日高発電所の珪長質凝灰岩
日高町サンゴの沢のすぐ北の沙流川沿いに,日高発電所があります.ご覧のような小さな水力発電所ですが,その対岸には,いかにも硬そうな立派な岩石の露頭が.周りはかなり軟質な蝦夷層群の黒色泥岩(アンモナイトが出るらしい)なので,この部分だけがゴルジュのようになっています.
発電所側からはとても露頭には取り付けないので,対岸から遠望するだけですが,灰緑色の硬質な珪長質凝灰岩です.ちなみに手前側にも露頭があるのですが,この時は柵が立っていて近寄れませんでした.なお,対岸は畑になっているので,そちらからアプローチできるかもしれません(行ってない).
珪長質凝灰岩は最大単層厚 3 m はある厚層なもので,以前手前側の露頭で見たときは,かなり粗粒な凝灰岩でした.層理面は急傾斜西落ちで,左(下流)側が上位です.なお『日高図幅』ではこの凝灰岩,上流側に傾斜していると図示されていますが,ミスでしょうね.
このような蝦夷層群中の粗粒凝灰岩は,中部層準の下部(この表現なんとかならんもんか)付近にあちこちで見られます.この写真は同じ日高町の滝の沢中流部に見られる同層準の珪長質粗粒凝灰岩の下底部です.下位の成層シルト岩の層理を一部で浸食する関係で接しており,内部は不淘汰・未分化なので,私は水中火砕流堆積物と考えています.いずれにせよ,降下火山灰堆積物あるいは薄層・葉理堆積物と一般に思われている蝦夷層群の凝灰岩のイメージとは一味もふた味も異なっています.
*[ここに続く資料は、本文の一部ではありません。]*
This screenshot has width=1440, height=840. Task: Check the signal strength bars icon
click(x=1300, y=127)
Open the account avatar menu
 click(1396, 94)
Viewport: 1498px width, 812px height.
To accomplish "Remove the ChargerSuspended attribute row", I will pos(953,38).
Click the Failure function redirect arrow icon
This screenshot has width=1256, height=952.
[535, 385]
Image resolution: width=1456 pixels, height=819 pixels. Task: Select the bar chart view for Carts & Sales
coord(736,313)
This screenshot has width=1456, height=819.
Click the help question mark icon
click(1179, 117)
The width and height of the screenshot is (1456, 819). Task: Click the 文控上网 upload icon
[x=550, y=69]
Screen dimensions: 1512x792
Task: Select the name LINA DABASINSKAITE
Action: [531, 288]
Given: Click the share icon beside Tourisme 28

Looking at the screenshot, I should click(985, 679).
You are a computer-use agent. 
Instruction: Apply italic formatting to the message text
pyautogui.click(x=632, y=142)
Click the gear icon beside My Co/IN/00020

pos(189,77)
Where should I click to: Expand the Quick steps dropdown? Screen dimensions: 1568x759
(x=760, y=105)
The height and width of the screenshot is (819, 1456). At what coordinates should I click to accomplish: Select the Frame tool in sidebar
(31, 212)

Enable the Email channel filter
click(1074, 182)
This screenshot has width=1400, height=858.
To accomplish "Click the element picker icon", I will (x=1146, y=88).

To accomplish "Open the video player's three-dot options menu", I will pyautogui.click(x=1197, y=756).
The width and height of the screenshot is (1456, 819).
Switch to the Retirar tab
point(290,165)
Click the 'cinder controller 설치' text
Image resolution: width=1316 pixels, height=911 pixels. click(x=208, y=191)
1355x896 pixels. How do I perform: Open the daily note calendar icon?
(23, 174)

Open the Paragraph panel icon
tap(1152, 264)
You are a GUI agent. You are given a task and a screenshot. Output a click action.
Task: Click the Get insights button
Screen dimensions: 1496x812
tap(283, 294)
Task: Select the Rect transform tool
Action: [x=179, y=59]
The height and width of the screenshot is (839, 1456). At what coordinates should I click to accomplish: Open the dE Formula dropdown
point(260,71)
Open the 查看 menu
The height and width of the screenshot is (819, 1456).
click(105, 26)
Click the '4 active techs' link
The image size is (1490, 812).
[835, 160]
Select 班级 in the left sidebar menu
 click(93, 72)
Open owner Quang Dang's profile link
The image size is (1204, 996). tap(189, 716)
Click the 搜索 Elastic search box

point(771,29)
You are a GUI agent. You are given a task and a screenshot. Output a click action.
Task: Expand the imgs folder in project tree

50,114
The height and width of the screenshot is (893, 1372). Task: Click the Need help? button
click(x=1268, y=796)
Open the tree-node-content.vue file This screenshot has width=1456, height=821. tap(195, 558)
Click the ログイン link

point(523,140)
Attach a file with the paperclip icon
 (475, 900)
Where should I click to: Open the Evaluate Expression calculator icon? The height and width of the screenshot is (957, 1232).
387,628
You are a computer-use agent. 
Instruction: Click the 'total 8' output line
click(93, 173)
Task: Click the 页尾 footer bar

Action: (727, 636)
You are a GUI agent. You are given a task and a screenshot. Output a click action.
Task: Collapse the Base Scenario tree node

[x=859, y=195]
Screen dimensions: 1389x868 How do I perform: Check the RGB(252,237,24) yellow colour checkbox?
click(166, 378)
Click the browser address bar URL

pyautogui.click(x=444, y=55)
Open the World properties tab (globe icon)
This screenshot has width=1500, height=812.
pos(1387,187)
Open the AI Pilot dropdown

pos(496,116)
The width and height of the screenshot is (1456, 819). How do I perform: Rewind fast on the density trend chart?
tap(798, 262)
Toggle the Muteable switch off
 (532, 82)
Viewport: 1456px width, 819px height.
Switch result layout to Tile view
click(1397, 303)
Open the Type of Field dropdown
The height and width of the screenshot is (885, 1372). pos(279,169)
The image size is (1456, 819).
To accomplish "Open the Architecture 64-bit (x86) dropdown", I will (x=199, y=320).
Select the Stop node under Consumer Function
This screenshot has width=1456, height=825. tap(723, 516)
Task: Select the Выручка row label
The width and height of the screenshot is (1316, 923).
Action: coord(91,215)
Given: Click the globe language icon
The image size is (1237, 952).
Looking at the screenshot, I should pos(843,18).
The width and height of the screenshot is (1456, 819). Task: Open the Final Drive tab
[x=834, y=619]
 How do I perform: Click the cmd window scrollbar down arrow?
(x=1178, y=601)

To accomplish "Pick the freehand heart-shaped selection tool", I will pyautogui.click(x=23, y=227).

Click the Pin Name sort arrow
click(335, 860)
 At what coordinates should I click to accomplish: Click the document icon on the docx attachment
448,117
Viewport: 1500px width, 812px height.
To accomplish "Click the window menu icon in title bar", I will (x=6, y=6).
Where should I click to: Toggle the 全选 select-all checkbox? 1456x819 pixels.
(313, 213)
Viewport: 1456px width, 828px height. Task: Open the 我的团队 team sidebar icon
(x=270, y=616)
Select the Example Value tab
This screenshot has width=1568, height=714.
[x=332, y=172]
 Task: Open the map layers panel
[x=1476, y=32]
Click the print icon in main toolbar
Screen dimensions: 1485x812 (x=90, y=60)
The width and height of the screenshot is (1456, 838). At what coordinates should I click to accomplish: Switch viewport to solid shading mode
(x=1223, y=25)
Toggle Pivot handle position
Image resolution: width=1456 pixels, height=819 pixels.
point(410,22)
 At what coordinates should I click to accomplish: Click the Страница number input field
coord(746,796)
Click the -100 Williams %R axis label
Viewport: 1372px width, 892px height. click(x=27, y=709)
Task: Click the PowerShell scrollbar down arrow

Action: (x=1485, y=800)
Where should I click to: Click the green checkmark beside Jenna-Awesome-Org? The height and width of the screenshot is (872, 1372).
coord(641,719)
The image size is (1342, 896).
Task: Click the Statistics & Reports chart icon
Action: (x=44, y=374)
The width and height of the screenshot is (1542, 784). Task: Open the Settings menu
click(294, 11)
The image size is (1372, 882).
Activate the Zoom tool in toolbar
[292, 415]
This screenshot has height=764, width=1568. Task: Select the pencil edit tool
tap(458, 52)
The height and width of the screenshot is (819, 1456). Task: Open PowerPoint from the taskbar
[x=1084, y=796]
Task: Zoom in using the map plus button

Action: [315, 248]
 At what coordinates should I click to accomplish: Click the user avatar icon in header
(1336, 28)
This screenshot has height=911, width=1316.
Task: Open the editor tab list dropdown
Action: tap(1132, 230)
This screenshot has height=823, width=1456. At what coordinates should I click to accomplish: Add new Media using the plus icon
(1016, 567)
もっと大胆に考えると,この凝灰岩をもたらした火山活動は,良く言われる『西方大陸上』なんてもんじゃなく,蝦夷層群の intrabasinalなものだと...神居古潭帯中に良く見られる100 Ma前後の島弧性トロニエマイトとの関係が想起されます.
あとほんとに蛇足ですが...国土地理院の地図には,サンゴの沢入口から日高発電所に至る道の脇に温泉マークが描かれているんですよね...あれ,なんなんだろう? 冷泉なのかな?